The defender was drafted by the Union out of West Virginia University in 2012 and is the all-time club leader in appearances (221), starts (211) and minutes played (18,702). He started 15 games in 2020 when the Union won its first trophy, the Supporters’ Shield.
The announcement came as a surprise, six weeks ahead of the start of the 2021 MLS season. In the offseason, the Union transferred young stars Brenden Aaronson (Red Bull Salzburg) and Mark McKenzie (Genk) so Gaddis' departure leaves another hole to fill. Union sporting director Ernst Tanner called Gaddis “a master example for a professional soccer player.”
Gaddis was very popular among his teammates and with fans, as evidenced by the outpouring of support on social media following his announcement.
Ray Gaddis leaves a remarkable legacy with @PhilaUnion as an exceptional player, club record-holder, fan favorite, community leader, activist, and founding member of @BPCMLS.— Don Garber (@thesoccerdon) March 4, 2021
Ray: Congratulations on a great career, and thank you for all you’ve done for @MLS on and off the field. pic.twitter.com/oBPPrrdCGl
"Ray did his talking on the field, and Ray led by example,” said Jim Curtin, who was named the Union head coach in Gaddis' third season. “He did a lot of things that none of you guys got to see, whether it be, you know, visiting hospitals, visiting community centers, taking care of different things throughout the city of Chester and Philadelphia.
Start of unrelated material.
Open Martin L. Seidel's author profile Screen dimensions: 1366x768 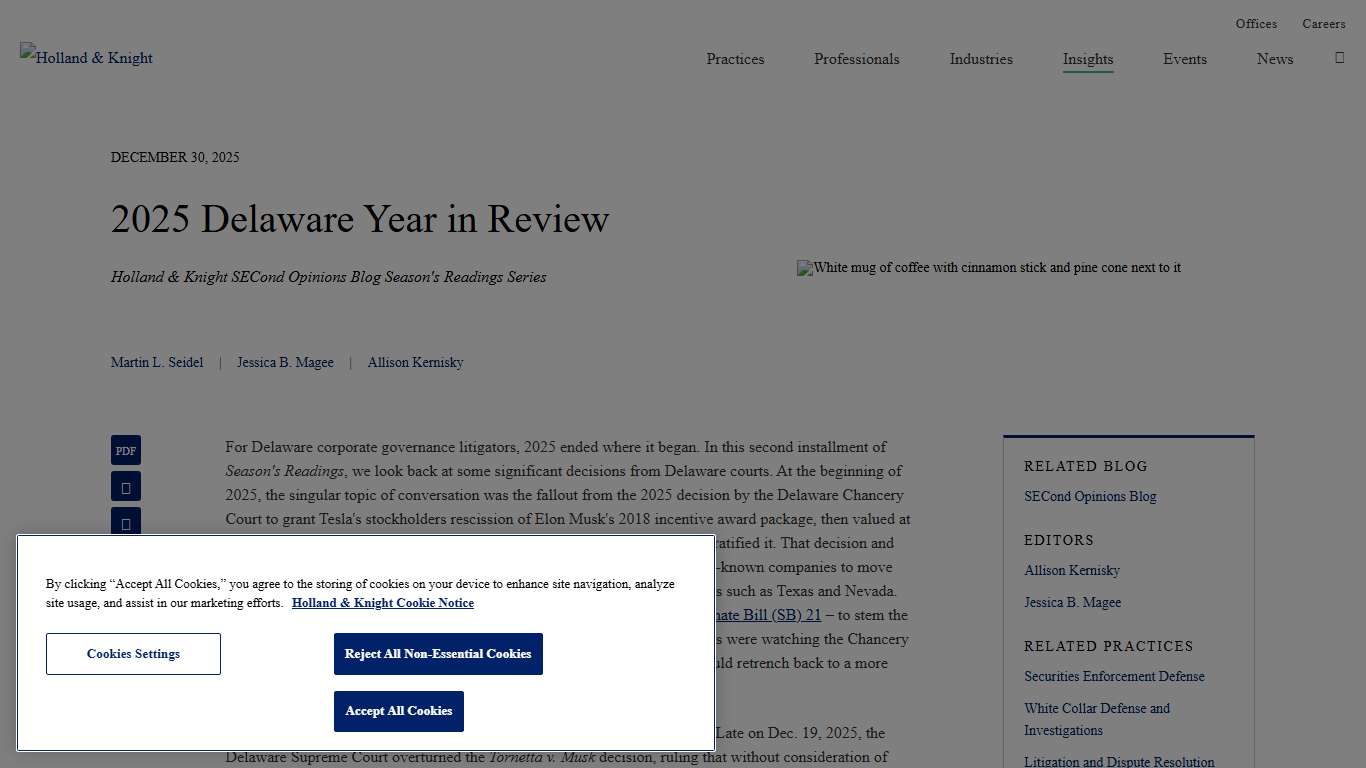(157, 362)
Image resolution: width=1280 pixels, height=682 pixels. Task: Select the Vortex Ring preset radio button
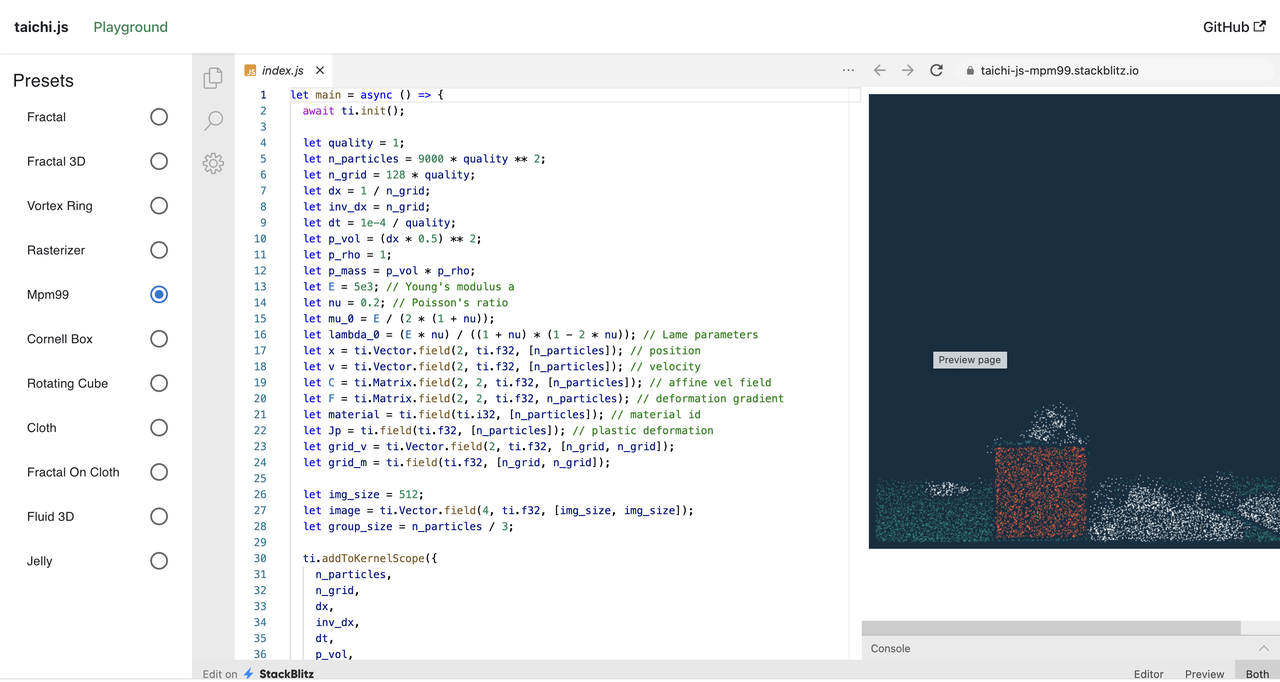159,206
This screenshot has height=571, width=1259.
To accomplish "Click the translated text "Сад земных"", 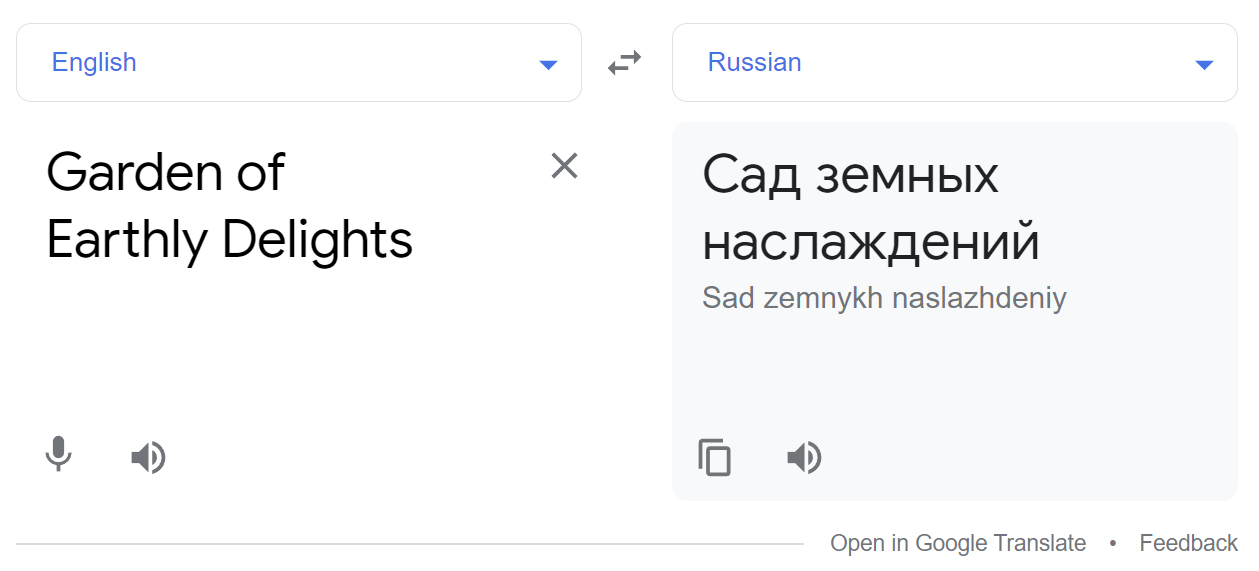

He didn’t need the spotlight, which is what the real ones do.”
Gaddis who led Bible study classes for his Union teammates and recently earned his minister’s license, was a co-founder of the Black Players for Change organization and vocal about issues related to equality and justice in the wake of George Floyd’s murder. In 2020, he received the Jerry Yeagley Award for Exceptional Personal Achievement from the United Soccer Coaches for extraordinary accomplishments and service beyond the sport itself.
Gaddis often spoke of the influence of his grandparents in his native Indianapolis, to which he will return. Both contracted COVID-19 last year. His grandfather, James Darty, a minister, survived, but his grandmother, Aletha Mae, died after she contracted the disease.
Gaddis, who also took part in the Harvard Business School's Crossover Into Business program for pro athletes and did a marketing internship with the Union in 2020, said he was blessed to have played professionally for nine seasons and been given the opportunity to have lived out his dream.
"I think soccer was the perfect balance, especially in the latter part of my career with obtaining my master's degree and attending the Harvard Crossover Business Program where it actually allowed me to play better doing those things. It took off, I wouldn't say pressure, but it allowed me to really focus on the game and see things from a different point of view. Seeing different things through a different lens allowed me to see the game of soccer and develop and continue to mature as a player.”